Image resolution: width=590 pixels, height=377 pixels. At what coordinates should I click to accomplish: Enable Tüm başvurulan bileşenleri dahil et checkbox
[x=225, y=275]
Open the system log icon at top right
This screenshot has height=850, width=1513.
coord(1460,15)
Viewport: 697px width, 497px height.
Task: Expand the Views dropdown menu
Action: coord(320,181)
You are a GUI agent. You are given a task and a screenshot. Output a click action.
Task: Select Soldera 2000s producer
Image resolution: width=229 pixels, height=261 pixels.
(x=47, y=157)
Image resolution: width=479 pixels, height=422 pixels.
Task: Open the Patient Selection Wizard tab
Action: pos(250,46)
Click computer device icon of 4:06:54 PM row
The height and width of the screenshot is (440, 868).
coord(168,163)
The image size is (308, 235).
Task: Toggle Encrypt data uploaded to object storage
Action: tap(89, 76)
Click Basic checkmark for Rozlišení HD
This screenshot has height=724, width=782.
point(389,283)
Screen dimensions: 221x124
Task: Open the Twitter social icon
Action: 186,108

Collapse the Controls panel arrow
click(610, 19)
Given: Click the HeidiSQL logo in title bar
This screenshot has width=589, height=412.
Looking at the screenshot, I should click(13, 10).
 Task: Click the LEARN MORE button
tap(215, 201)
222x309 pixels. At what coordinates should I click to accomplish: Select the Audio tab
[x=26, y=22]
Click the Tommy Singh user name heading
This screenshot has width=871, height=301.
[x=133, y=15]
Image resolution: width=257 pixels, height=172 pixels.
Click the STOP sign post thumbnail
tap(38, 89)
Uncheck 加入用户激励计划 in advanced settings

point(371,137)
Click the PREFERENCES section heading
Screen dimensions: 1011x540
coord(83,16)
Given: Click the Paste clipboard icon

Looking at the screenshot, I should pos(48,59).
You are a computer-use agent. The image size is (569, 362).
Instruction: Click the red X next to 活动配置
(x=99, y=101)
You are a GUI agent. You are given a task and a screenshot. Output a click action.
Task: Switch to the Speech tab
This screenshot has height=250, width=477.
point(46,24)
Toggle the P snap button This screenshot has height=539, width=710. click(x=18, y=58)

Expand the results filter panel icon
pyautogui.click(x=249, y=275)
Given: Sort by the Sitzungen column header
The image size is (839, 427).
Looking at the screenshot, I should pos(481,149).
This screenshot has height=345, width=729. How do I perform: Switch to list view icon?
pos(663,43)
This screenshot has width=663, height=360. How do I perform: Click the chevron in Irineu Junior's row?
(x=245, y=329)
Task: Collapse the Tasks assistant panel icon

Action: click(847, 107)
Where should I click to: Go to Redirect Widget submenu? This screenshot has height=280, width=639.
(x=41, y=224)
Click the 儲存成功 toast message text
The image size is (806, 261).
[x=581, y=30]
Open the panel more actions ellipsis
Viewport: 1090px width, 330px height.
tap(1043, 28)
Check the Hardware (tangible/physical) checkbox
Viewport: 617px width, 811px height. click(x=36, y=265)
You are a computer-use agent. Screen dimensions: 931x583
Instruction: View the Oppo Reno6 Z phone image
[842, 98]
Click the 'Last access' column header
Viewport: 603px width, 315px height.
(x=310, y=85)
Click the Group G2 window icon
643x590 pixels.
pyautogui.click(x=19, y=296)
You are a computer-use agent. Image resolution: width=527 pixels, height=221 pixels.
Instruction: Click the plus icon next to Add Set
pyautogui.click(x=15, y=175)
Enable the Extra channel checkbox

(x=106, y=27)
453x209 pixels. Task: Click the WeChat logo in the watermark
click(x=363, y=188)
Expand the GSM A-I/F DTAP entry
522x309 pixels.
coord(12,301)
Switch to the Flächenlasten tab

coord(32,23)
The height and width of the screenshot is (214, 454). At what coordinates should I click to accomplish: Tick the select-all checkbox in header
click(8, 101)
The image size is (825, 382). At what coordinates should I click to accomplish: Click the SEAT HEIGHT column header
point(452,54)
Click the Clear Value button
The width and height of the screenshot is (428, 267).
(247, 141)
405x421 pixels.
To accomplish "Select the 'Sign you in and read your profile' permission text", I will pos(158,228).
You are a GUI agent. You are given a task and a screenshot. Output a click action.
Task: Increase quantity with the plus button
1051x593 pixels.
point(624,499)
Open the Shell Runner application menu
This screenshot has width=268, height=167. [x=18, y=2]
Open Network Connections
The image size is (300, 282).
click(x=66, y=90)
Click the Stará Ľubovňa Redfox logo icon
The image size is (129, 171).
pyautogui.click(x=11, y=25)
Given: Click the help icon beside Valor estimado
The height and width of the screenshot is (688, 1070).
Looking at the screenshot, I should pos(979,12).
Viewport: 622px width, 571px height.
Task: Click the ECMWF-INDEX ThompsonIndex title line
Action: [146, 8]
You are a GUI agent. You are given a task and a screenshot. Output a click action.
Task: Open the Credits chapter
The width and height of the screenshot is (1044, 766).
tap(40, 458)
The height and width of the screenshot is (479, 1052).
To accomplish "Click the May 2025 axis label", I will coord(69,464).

- - - - -

▶ [Exercise requirements]
At the line with "Given: Click the help", start returning lines exactly, and stop after the final line of the listing.

▶ [Answer to the problem]
Given: Click the help icon beside Valor estimado
The height and width of the screenshot is (688, 1070).
Looking at the screenshot, I should pos(979,12).
Viewport: 622px width, 571px height.
Task: Click the ECMWF-INDEX ThompsonIndex title line
Action: [146, 8]
You are a GUI agent. You are given a task and a screenshot. Output a click action.
Task: Open the Credits chapter
The width and height of the screenshot is (1044, 766).
tap(40, 458)
The height and width of the screenshot is (479, 1052).
To accomplish "Click the May 2025 axis label", I will coord(69,464).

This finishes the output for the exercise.